BEGIN Given entries

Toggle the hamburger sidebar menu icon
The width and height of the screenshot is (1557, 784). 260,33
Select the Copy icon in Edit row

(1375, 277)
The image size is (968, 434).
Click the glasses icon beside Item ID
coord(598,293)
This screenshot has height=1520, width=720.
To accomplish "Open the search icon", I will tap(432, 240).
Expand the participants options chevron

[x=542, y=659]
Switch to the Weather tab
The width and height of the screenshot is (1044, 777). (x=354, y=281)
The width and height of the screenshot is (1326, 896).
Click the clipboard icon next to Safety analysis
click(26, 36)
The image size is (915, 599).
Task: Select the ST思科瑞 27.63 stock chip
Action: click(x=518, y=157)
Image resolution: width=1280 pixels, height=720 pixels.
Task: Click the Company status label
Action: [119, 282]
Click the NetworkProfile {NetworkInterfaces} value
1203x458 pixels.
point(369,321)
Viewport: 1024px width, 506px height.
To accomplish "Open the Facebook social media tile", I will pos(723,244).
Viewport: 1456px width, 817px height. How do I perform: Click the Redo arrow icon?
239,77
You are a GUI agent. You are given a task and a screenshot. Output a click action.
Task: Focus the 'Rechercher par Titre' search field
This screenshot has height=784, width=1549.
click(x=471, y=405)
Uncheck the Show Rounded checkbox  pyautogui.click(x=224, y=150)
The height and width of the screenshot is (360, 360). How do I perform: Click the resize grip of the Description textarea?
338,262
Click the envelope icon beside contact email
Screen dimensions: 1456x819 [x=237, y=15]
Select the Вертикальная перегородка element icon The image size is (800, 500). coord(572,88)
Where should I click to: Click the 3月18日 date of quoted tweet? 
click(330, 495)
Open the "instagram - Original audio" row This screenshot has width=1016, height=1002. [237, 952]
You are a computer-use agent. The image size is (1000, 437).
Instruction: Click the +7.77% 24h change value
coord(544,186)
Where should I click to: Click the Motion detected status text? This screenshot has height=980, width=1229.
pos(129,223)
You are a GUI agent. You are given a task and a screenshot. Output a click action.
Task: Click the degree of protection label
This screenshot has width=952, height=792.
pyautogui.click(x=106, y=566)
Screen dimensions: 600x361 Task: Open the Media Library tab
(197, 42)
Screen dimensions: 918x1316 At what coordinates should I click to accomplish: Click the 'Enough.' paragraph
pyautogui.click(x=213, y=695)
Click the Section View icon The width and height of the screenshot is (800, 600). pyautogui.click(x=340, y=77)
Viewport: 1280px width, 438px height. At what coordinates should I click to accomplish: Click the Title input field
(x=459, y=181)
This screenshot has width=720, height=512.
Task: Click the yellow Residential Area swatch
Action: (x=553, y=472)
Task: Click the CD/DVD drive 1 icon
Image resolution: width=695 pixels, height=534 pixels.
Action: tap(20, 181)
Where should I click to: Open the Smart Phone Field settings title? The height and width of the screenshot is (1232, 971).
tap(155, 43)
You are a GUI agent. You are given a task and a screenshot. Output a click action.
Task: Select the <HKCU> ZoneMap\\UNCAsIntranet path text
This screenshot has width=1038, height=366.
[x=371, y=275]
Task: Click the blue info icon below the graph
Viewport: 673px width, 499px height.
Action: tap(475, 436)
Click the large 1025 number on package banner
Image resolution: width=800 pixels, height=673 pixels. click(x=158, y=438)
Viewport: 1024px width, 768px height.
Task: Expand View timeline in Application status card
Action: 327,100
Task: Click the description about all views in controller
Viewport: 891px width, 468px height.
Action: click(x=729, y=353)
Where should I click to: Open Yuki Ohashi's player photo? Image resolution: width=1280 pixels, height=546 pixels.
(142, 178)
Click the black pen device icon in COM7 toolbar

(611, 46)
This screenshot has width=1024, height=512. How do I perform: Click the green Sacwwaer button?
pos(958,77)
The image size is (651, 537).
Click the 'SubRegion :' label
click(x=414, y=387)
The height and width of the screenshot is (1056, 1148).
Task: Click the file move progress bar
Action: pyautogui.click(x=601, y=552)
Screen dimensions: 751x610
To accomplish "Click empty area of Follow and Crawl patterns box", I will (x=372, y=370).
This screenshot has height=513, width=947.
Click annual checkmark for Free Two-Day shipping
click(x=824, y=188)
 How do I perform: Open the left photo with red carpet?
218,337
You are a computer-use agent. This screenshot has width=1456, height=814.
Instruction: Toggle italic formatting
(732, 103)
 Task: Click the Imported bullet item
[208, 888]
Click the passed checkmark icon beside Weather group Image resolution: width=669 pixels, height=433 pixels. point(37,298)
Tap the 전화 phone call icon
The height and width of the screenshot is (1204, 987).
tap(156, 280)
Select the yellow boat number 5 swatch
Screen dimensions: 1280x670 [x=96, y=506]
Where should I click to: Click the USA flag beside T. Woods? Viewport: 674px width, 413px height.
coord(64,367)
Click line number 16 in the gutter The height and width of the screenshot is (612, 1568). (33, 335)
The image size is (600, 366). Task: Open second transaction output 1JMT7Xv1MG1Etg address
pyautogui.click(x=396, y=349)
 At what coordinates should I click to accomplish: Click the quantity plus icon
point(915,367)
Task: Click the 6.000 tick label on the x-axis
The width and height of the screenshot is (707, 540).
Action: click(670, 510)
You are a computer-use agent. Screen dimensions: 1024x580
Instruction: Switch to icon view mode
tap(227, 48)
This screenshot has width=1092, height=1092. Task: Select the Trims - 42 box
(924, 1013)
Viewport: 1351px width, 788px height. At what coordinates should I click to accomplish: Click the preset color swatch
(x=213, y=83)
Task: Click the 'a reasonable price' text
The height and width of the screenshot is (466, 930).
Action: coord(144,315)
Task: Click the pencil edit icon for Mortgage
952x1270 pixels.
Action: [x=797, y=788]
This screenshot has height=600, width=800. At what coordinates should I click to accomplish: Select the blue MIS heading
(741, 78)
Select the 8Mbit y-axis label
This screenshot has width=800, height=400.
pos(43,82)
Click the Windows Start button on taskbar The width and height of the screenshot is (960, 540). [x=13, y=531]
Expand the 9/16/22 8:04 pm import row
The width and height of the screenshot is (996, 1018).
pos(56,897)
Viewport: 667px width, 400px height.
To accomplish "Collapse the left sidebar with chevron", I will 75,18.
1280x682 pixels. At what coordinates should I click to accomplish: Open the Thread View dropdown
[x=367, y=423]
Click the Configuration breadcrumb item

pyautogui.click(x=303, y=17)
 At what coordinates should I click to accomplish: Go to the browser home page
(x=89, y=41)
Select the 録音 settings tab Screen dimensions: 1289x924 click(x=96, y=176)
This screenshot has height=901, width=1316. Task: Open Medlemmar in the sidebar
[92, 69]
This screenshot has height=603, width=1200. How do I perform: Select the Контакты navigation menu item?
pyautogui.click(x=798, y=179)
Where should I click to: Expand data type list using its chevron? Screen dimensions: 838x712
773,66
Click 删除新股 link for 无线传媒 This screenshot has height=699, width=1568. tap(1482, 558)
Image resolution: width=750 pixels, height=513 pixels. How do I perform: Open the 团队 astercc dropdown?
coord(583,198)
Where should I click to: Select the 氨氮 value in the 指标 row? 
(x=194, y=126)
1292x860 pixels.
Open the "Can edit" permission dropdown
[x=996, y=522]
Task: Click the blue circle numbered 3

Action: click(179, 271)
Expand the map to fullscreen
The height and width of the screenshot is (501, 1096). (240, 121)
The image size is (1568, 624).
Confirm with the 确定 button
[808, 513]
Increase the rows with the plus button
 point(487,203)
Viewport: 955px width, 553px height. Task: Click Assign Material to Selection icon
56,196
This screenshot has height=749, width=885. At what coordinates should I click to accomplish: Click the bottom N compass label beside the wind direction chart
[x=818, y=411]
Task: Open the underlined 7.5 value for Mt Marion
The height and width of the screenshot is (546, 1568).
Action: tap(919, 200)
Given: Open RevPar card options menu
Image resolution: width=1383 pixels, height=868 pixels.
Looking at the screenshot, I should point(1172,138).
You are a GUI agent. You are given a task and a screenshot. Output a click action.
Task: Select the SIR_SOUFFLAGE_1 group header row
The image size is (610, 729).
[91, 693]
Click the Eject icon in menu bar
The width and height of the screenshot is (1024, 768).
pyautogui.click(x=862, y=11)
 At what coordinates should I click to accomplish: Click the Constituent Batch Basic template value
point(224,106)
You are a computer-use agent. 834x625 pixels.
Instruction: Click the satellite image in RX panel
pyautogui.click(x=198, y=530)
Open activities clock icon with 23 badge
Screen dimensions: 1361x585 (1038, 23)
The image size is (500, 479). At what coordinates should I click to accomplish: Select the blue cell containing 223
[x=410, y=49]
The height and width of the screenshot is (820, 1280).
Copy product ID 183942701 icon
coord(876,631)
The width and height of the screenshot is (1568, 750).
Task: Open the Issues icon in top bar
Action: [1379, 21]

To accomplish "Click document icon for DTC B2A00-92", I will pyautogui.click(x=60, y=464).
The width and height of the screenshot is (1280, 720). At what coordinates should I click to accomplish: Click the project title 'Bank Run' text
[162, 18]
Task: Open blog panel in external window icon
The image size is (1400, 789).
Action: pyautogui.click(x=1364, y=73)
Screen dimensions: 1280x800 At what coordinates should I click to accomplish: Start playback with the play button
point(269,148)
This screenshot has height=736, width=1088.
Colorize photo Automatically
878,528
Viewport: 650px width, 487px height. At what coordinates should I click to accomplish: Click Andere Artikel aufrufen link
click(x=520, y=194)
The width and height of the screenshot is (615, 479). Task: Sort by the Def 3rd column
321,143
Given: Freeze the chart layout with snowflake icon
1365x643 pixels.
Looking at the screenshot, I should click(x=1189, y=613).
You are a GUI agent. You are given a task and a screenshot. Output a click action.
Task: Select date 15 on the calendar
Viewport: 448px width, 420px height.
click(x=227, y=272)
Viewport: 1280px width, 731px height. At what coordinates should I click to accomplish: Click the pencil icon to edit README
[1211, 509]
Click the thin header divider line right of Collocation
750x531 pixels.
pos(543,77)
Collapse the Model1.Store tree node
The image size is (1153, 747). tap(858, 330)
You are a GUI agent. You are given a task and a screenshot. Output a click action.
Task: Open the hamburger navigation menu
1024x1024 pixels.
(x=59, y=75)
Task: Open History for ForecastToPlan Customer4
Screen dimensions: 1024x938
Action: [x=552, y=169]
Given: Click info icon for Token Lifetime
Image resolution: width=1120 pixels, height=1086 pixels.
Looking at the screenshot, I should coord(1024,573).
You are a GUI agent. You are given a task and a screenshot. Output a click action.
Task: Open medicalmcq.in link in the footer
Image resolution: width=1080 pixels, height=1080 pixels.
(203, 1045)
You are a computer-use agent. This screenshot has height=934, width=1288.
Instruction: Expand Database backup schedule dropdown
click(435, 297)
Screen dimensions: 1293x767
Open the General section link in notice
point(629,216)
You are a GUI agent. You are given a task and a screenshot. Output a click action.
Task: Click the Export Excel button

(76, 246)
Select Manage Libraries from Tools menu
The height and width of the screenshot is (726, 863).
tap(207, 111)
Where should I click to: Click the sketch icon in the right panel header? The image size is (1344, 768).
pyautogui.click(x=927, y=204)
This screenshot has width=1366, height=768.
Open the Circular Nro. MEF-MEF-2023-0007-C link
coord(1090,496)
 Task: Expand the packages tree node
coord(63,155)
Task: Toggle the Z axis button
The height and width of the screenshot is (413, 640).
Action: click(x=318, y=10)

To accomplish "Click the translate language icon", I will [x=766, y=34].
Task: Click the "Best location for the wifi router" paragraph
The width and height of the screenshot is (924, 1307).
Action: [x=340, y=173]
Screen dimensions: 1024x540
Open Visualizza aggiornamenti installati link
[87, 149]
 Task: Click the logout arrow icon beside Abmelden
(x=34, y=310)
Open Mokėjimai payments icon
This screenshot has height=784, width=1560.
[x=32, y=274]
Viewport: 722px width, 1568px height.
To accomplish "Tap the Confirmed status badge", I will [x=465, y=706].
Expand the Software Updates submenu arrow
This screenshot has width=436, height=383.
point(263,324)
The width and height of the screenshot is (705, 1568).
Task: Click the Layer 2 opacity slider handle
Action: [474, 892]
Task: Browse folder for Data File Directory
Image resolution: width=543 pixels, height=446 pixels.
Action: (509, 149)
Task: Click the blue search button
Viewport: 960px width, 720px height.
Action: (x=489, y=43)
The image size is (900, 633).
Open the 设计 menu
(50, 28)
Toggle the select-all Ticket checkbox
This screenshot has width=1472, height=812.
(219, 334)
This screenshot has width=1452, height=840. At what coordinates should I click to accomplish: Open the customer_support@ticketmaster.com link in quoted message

END Given entries

Problem to solve: Could you please give the number of lines in the data above that contain the word "search"? Only the number is needed.

Answer to this task: 3